Diazo groups have broad and tunable reactivity. Consequently, this feature coupled with other attributes endow diazo compounds with the potential to be valuable reagents for chemical biologists. The presence of diazo groups in natural products underscores their metabolic stability and anticipates their utility in a biological context. Catalytic cycloadditions of stable diazo species with p-bond motifs are powerful tools to access carbocyclic and heterocyclic compounds. The development of these catalytic reactions relies heavily on chemical elaborations of vinyldiazo carbonyl species. Ideally, the diazo species are effective nucleophiles to serve as 2C or 3C building units; their reactions with electrophilic p-bond motifs furnish construction of five- or six-membered rings. In contrast, vinyldiazo carbonyl species can be transformed into electrophilic vinylmetal carbenes that serve as one- or three-carbon building units. So far, reported techniques in literature for the synthesis of such bioactive molecules involves long procedures that give overall low yields.
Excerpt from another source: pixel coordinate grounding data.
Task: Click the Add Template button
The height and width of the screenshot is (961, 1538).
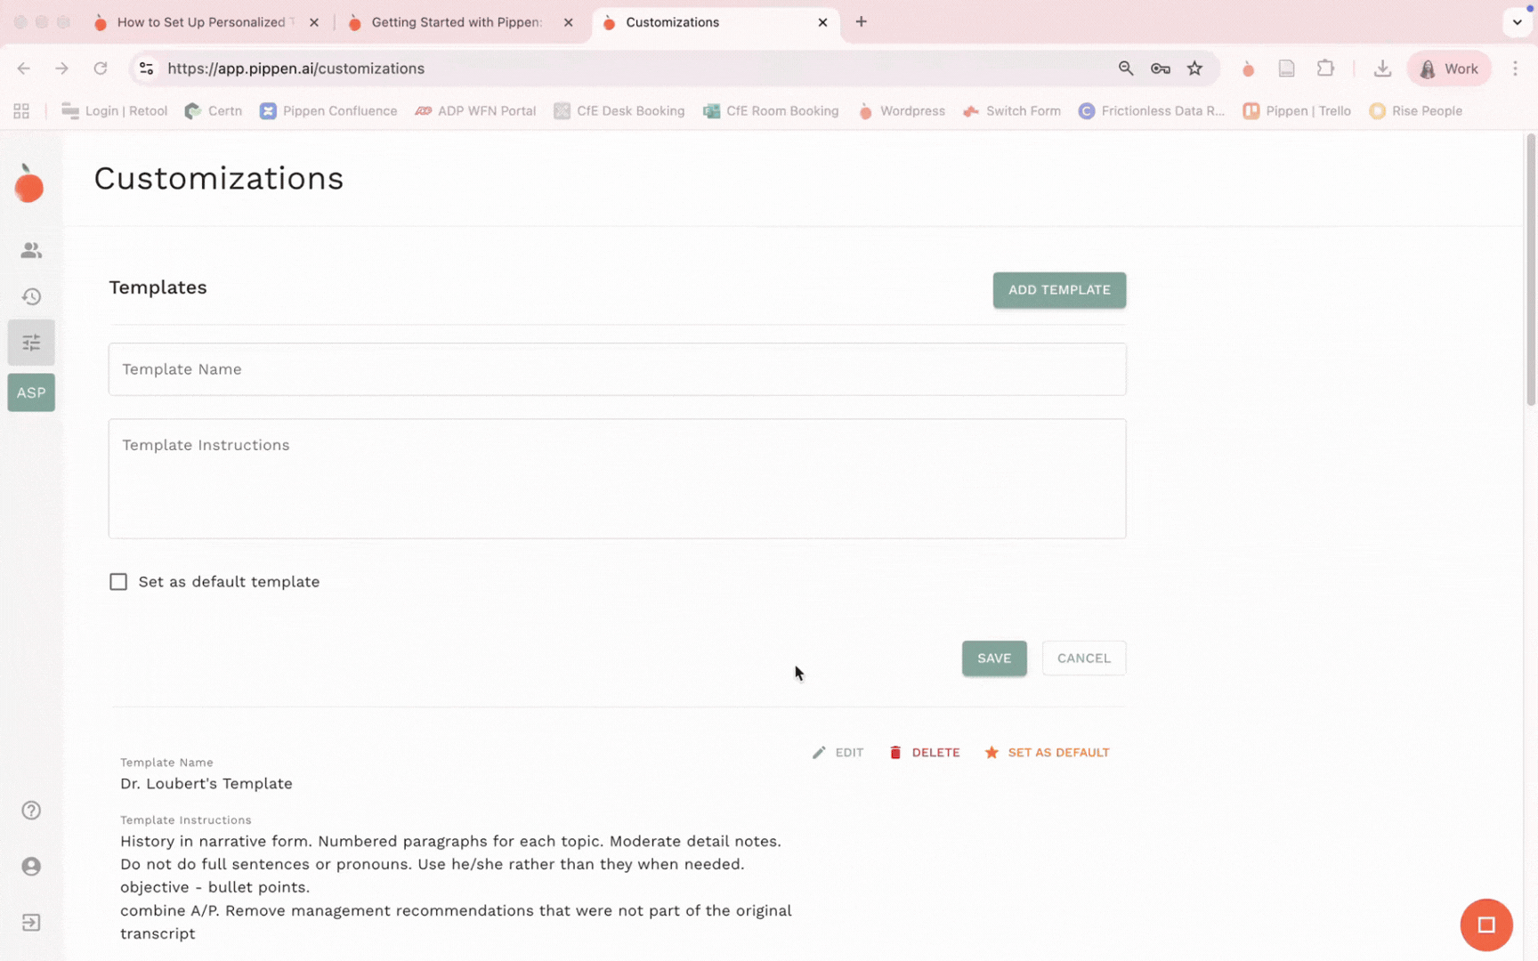Action: [1059, 290]
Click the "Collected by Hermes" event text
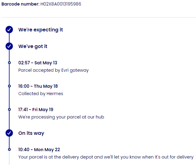196x165 pixels. pos(41,94)
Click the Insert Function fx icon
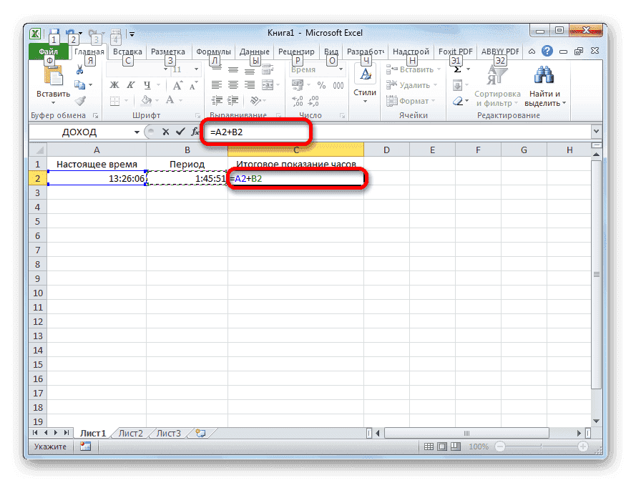631x483 pixels. click(x=195, y=132)
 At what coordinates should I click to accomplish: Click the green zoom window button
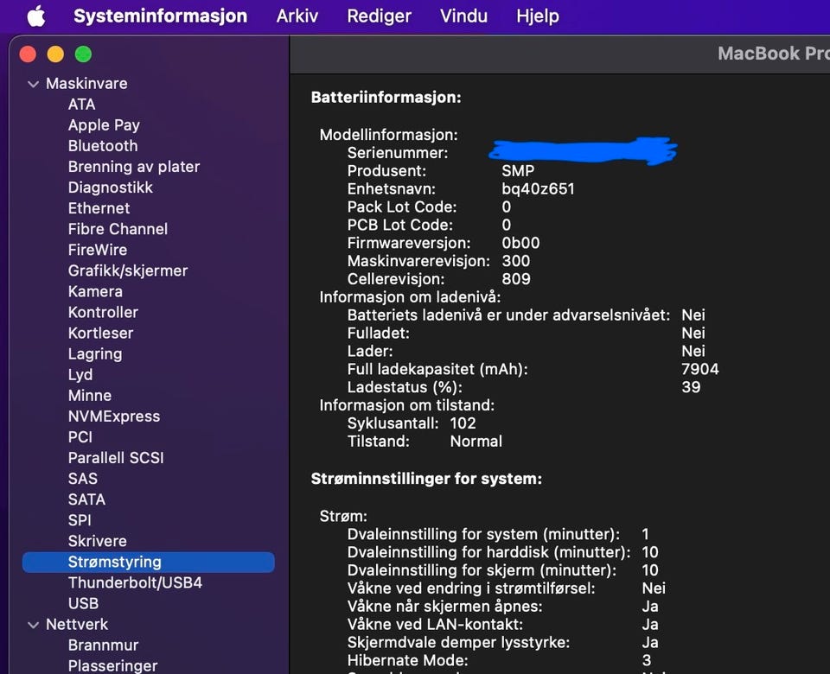click(83, 54)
Despite numerous examples, it is still evident that there does not exist a single example in which a vinyldiazo species can be utilized as a five-atom building units to generate a new large or bicyclic ring. On this account, researchers from the Frontier Research Center for Fundamental and Applied Science of Matters, Department of Chemistry at National Tsing-Hua University in Taiwan: Antony Sekar Kulandai Raj and Professor Rai-Shung Liu; proposed a novel gold-catalyzed bicyclic annulation of 2-alkynyl-1-carbonylbenzenes with vinyldiazo ketones that serve as five-atom building units. Their goal was to utilize the aforementioned reaction to access 4,5-dihydro-benzo[g]indazoles, which form the structural cores of various bioactive molecules. Their work is currently published in the research journal, Angewandte Chemie Internatiional Edition.
According to their mechanistic analysis, the researchers postulated initial [5+4]-cycloadditions between benzopyrilium intermediates and vinyldiazo ketones, followed by 6-π-electrocyclizations to achieve the excellent stereoselectivity. The significance of the said reaction was that it provided easy access to 4,5-dihydro-benzo[g]indazoles, which are commonly found as the structural cores of bioactive molecules.
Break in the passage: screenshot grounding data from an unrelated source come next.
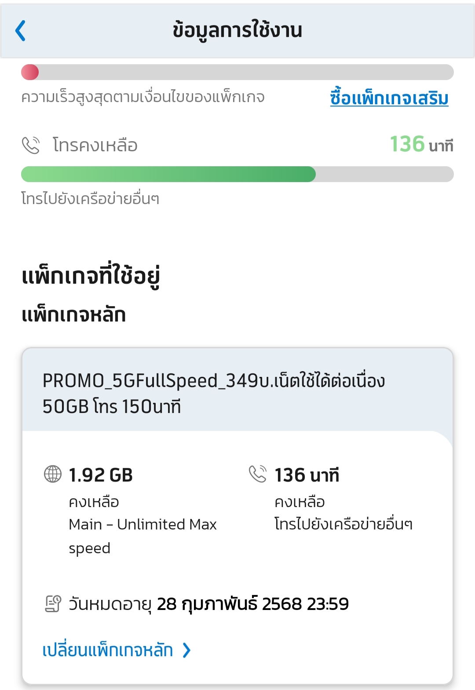
Task: Tap the ข้อมูลการใช้งาน page title
Action: 238,31
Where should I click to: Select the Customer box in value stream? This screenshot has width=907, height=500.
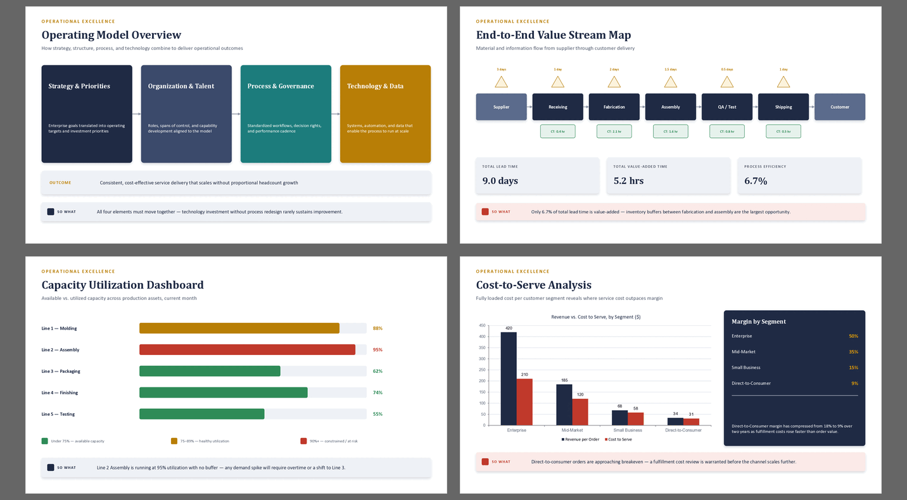pyautogui.click(x=840, y=107)
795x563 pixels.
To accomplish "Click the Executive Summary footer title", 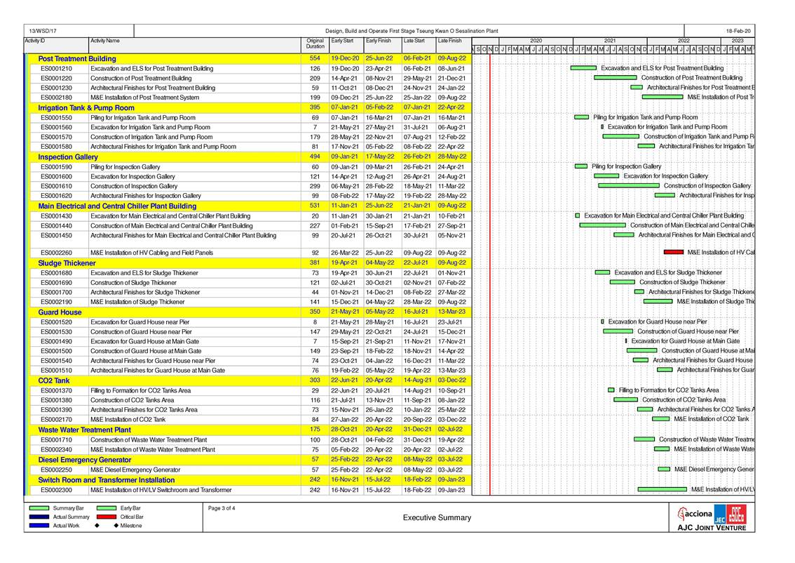I will (437, 518).
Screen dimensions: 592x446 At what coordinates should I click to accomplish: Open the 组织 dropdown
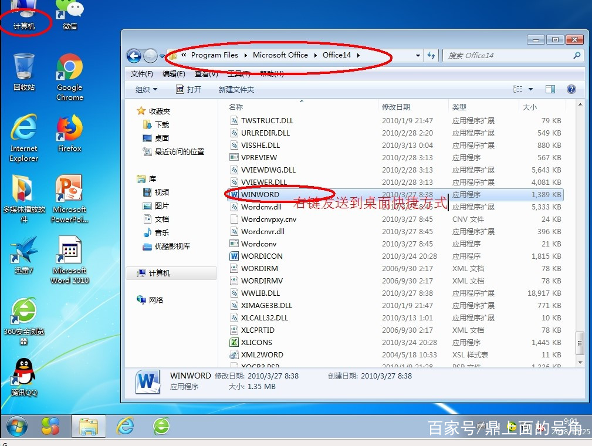tap(146, 89)
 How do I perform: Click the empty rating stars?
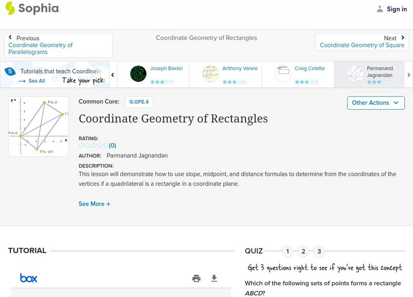pyautogui.click(x=93, y=145)
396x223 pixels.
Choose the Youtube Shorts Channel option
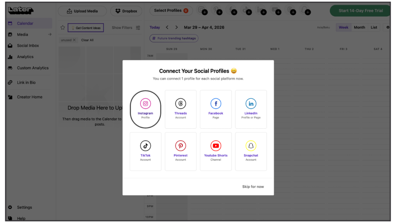coord(216,151)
Remarkably, the outcome was astonishing since the metalcatalyzed [4+2]-cycloadditions of benzopyrilium with alkenes typically formed 1-ketonyl-1,2-dihydronaphthalenes through rapid deprotonation of [4+2]-intermediates In-2. Altogether, the diazo compounds were reported to serve as novel five-atom building units.
In summary, the study described the gold-catalyzed bicyclic annulations of 2- alkynyl-1-carbonylbenzenes with vinyldiazo ketones. The success of the reported high-order cycloadditions was seen to rely on the rigid dienoate conformation of vinyldiazo ketones. In a statement to Advances in Engineering, Professor Rai-Shung Liu, the lead author, highlighted that the synthetic utility of the resulting bicyclic products was manifested by various chemical functionalizations, including a base-promoted deacylation to yield valuable benzoindazole derivatives.
Antony Sekar Kulandai Raj, Rai-Shung Liu. Gold-Catalyzed Bicyclic Annulations of 2-Alkynylbenzaldehydes with Vinyldiazo Carbonyls that Serve as Five-atom Building Units. Angewandte Chemie Internatiional Edition 2019, volume 58, page 10980 –10984.